-- Exercise prompt --
Drop the pictures and extract exactly the lines from the one that contains "You are a GUI" through the end of the material.

===============

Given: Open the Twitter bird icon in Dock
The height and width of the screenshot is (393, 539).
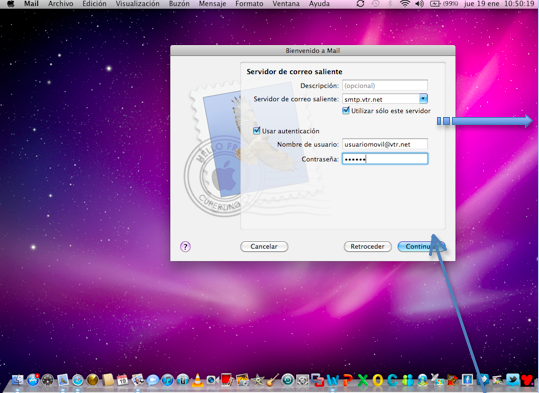Looking at the screenshot, I should coord(512,380).
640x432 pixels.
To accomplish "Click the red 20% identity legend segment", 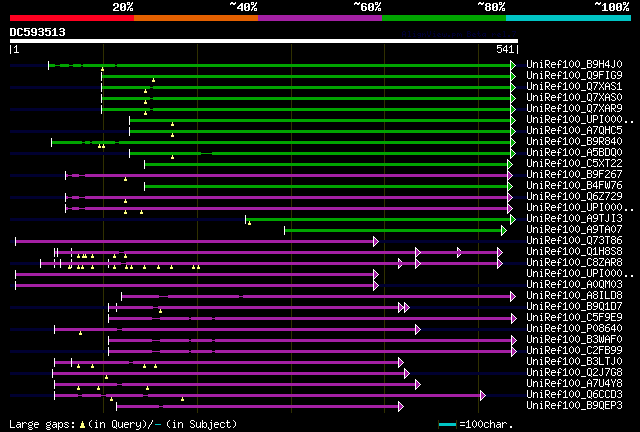I will click(72, 18).
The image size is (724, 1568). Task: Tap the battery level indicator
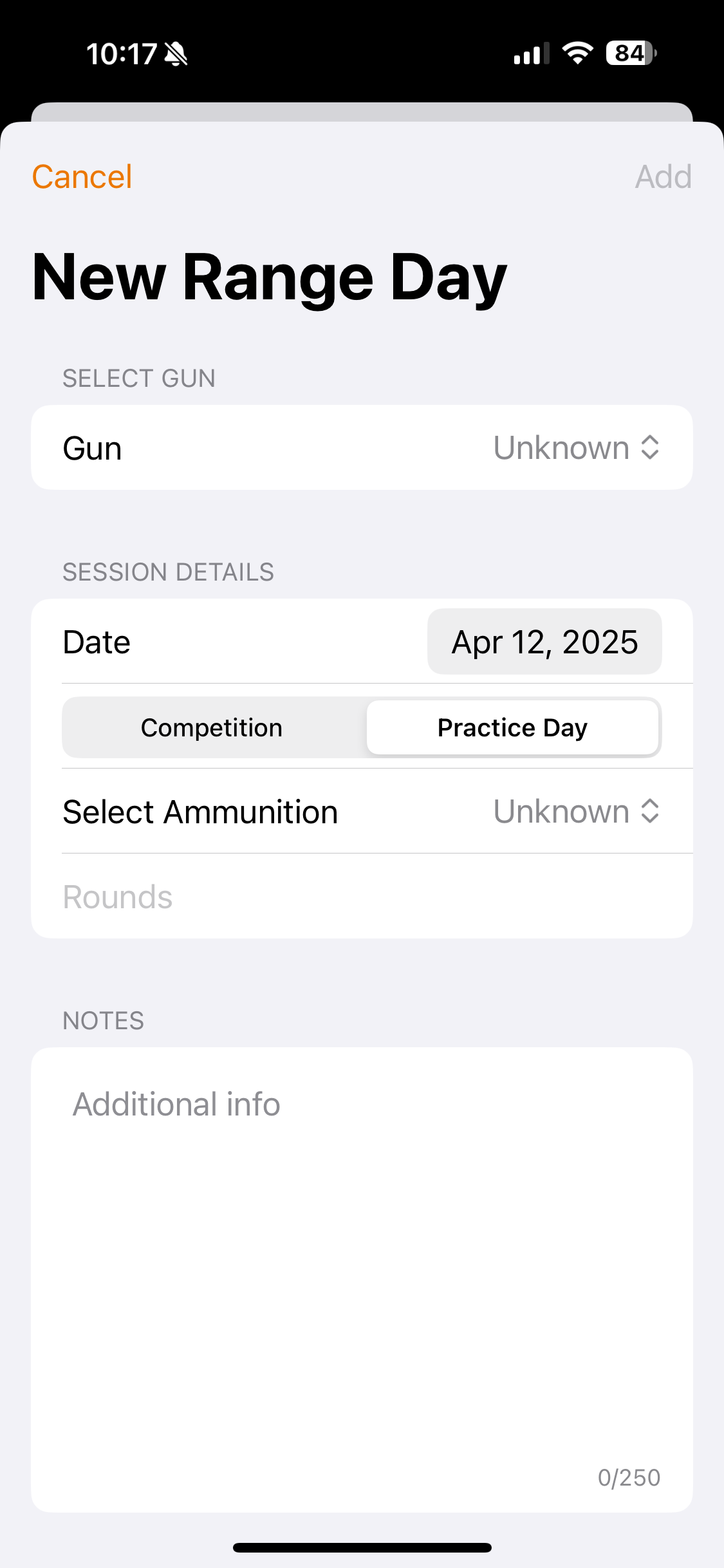tap(631, 53)
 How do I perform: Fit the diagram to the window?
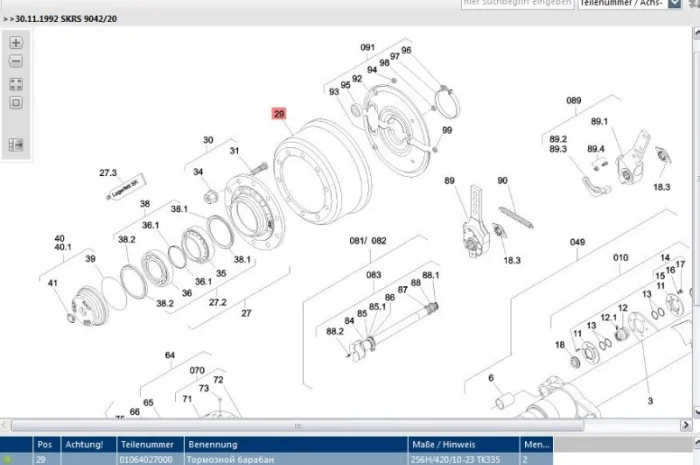[x=16, y=85]
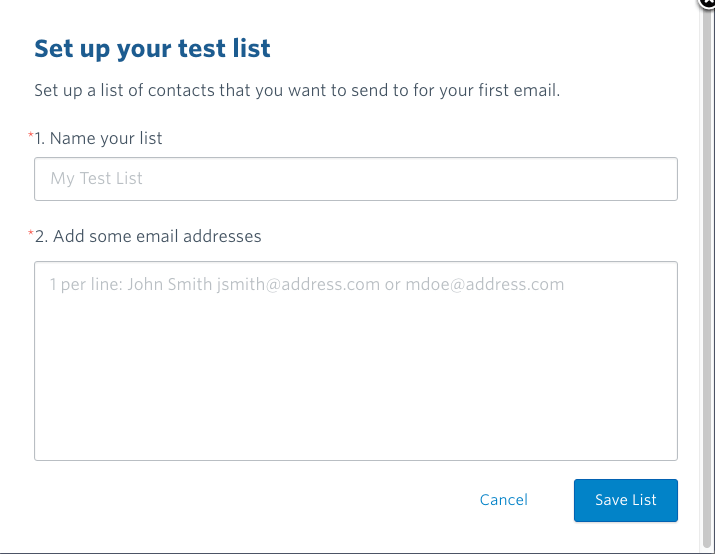
Task: Click the word 'Cancel' beside Save List
Action: (x=503, y=500)
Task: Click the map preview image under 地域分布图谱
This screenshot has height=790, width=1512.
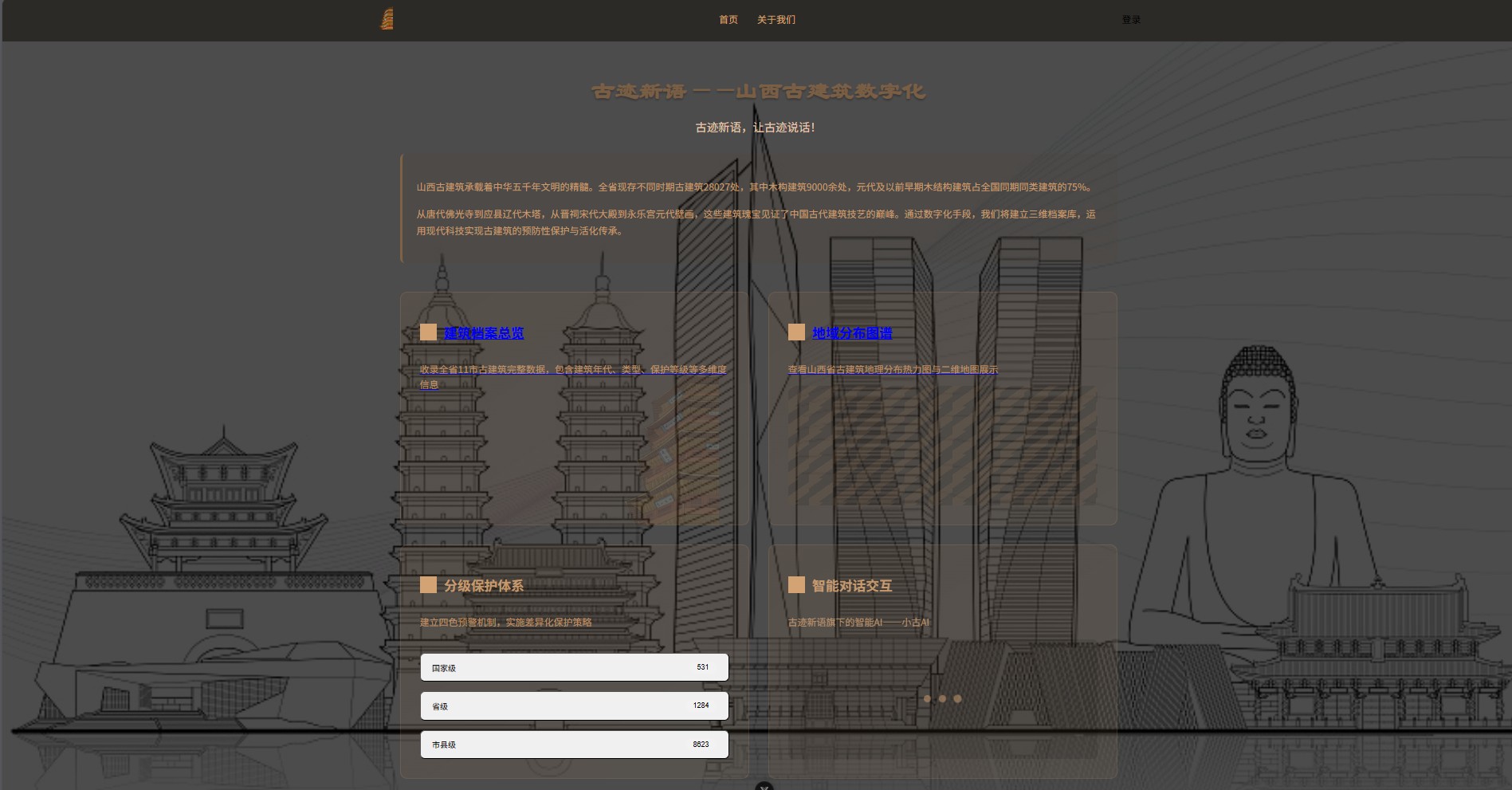Action: 942,446
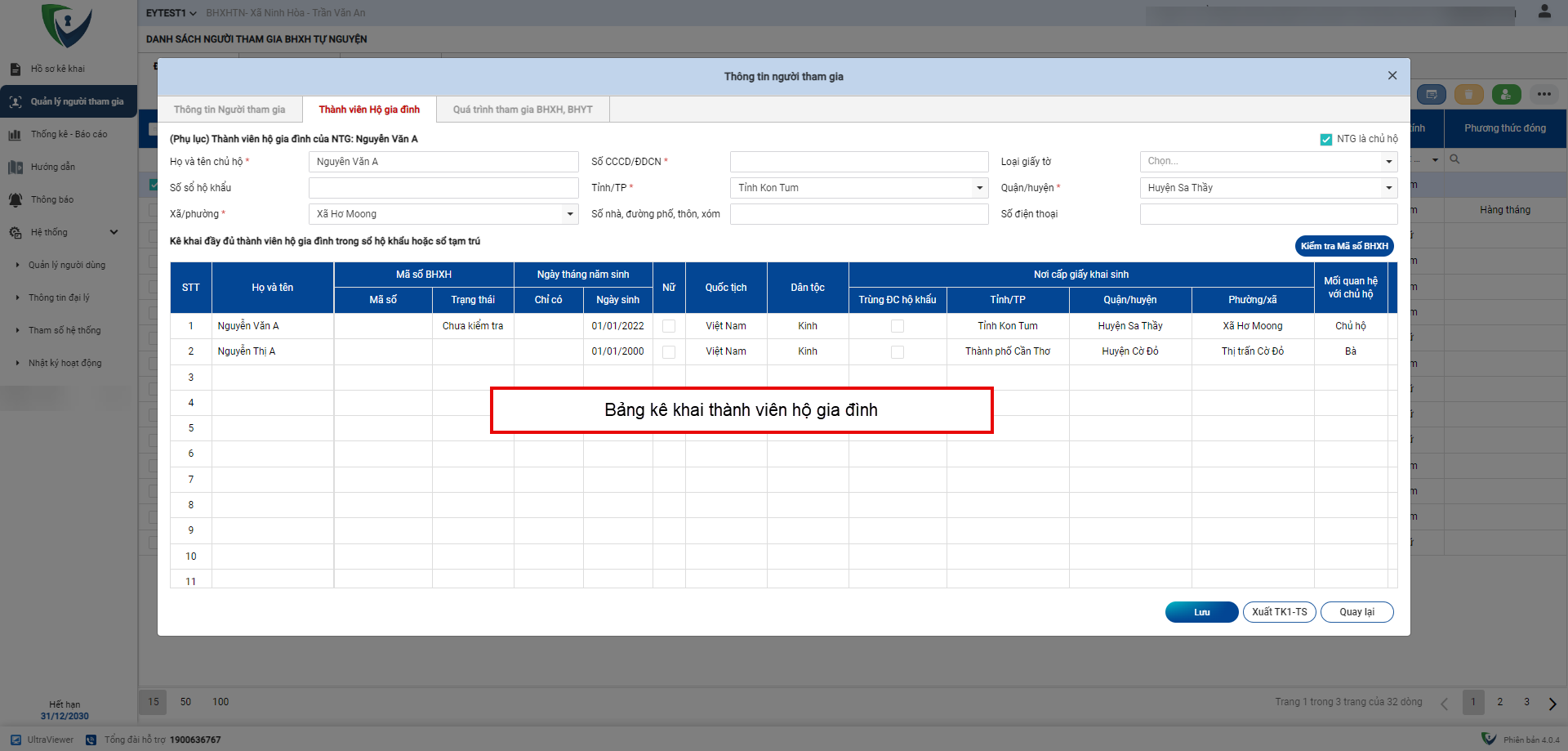Click the Hồ sơ kê khai sidebar icon

tap(16, 69)
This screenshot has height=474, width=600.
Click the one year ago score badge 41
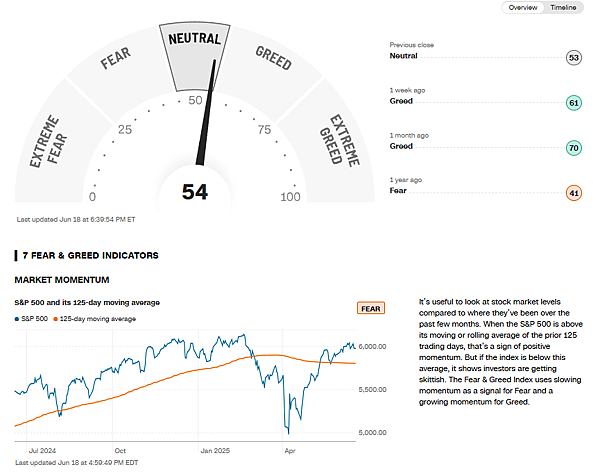click(x=574, y=193)
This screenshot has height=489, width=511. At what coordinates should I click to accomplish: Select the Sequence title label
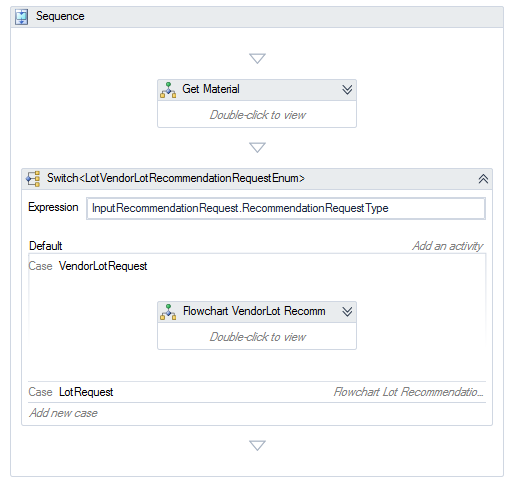(x=60, y=16)

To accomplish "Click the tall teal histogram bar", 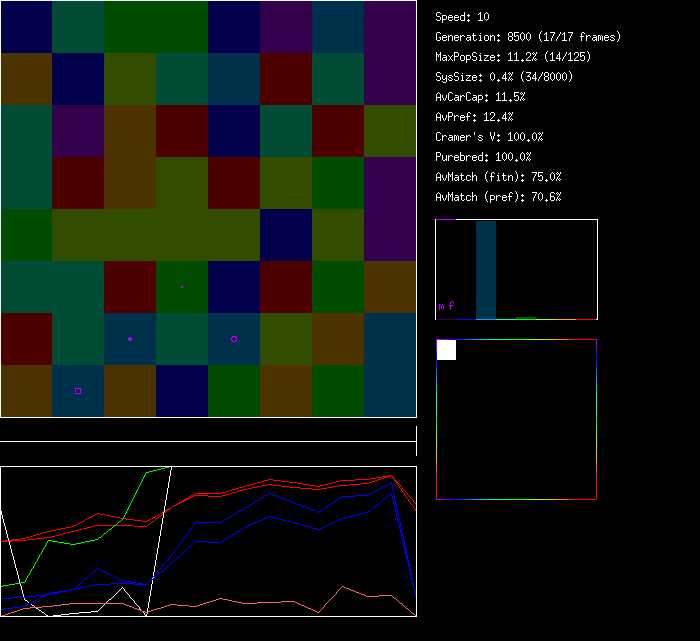I will (486, 269).
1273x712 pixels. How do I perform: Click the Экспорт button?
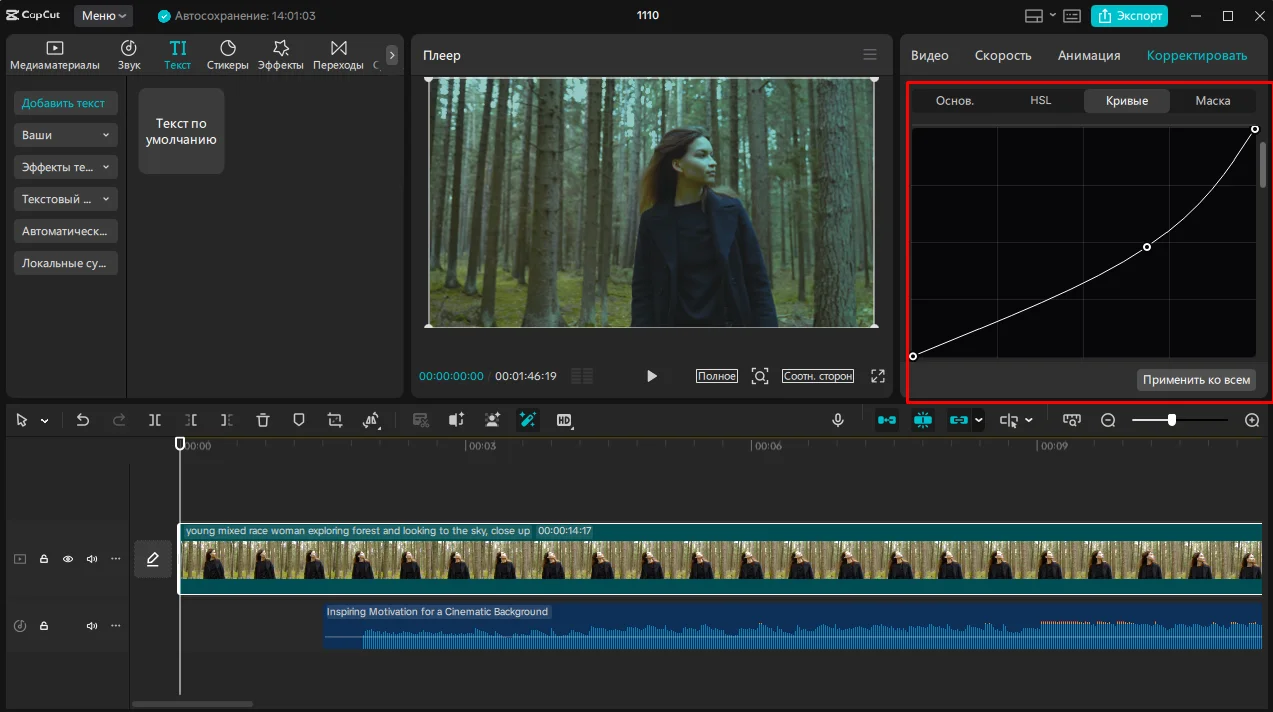[1129, 16]
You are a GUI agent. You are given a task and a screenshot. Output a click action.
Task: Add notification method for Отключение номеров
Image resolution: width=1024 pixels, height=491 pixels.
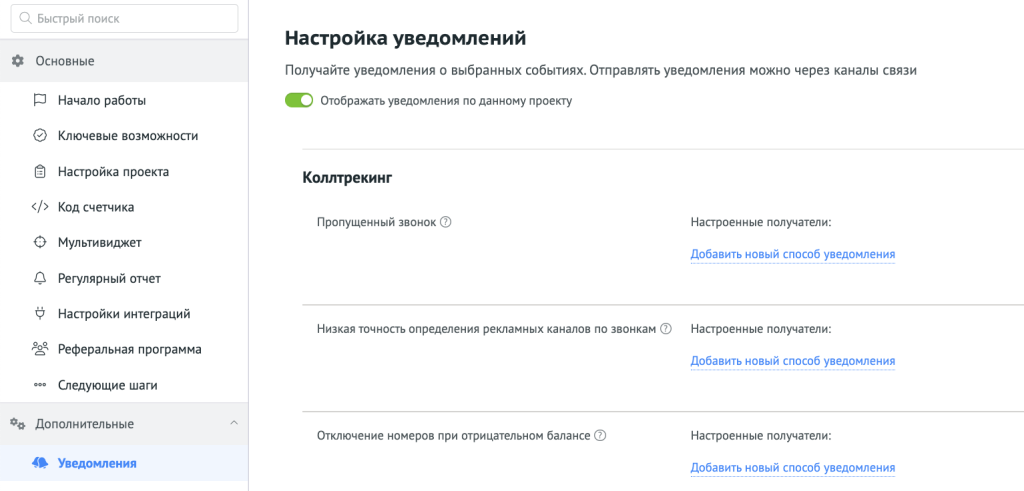point(792,468)
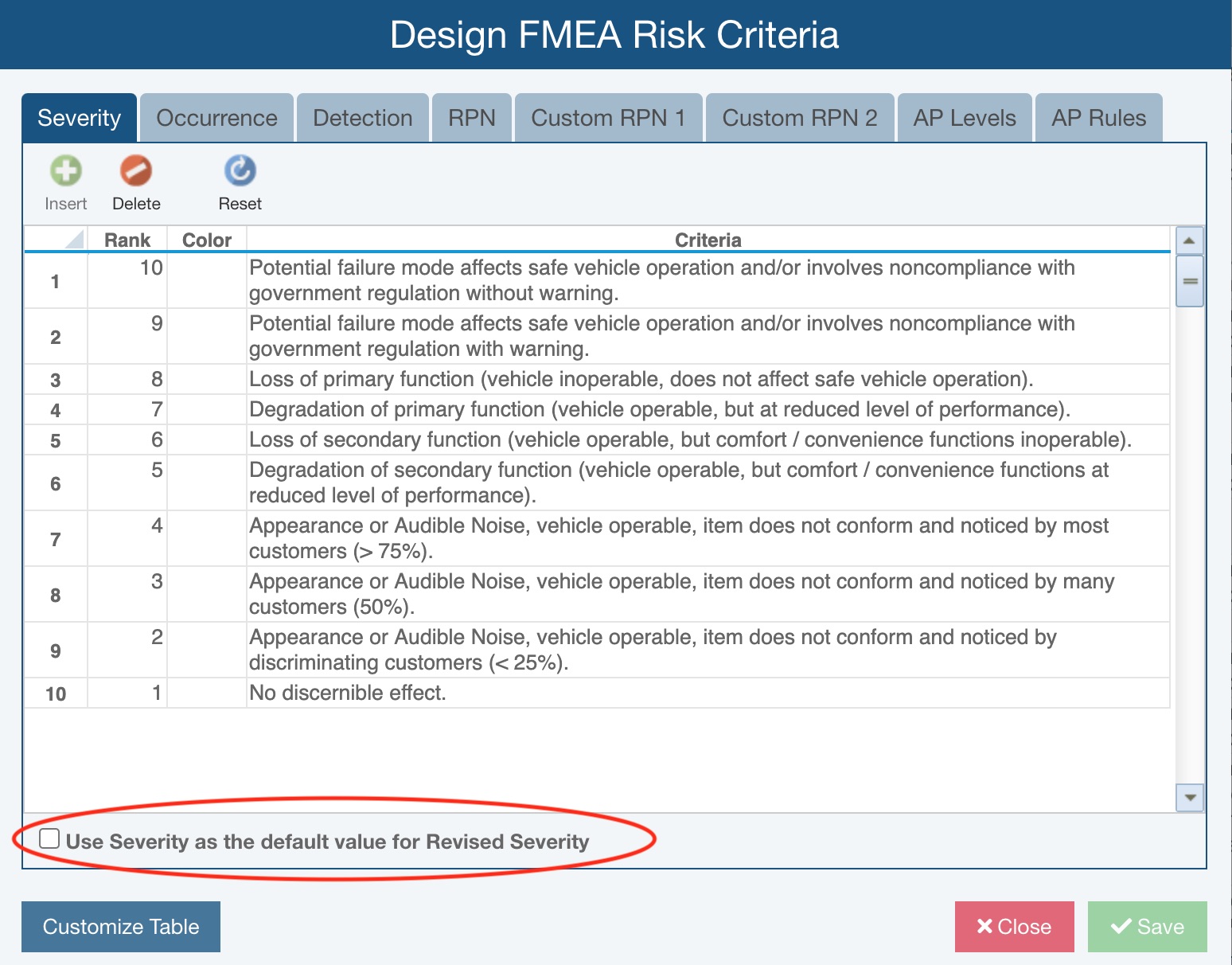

===============

-- Reply to the task --
You are a GUI agent. You are given a task and a screenshot. Output a click action.
Task: Add notification method for Отключение номеров
Image resolution: width=1024 pixels, height=491 pixels.
point(792,468)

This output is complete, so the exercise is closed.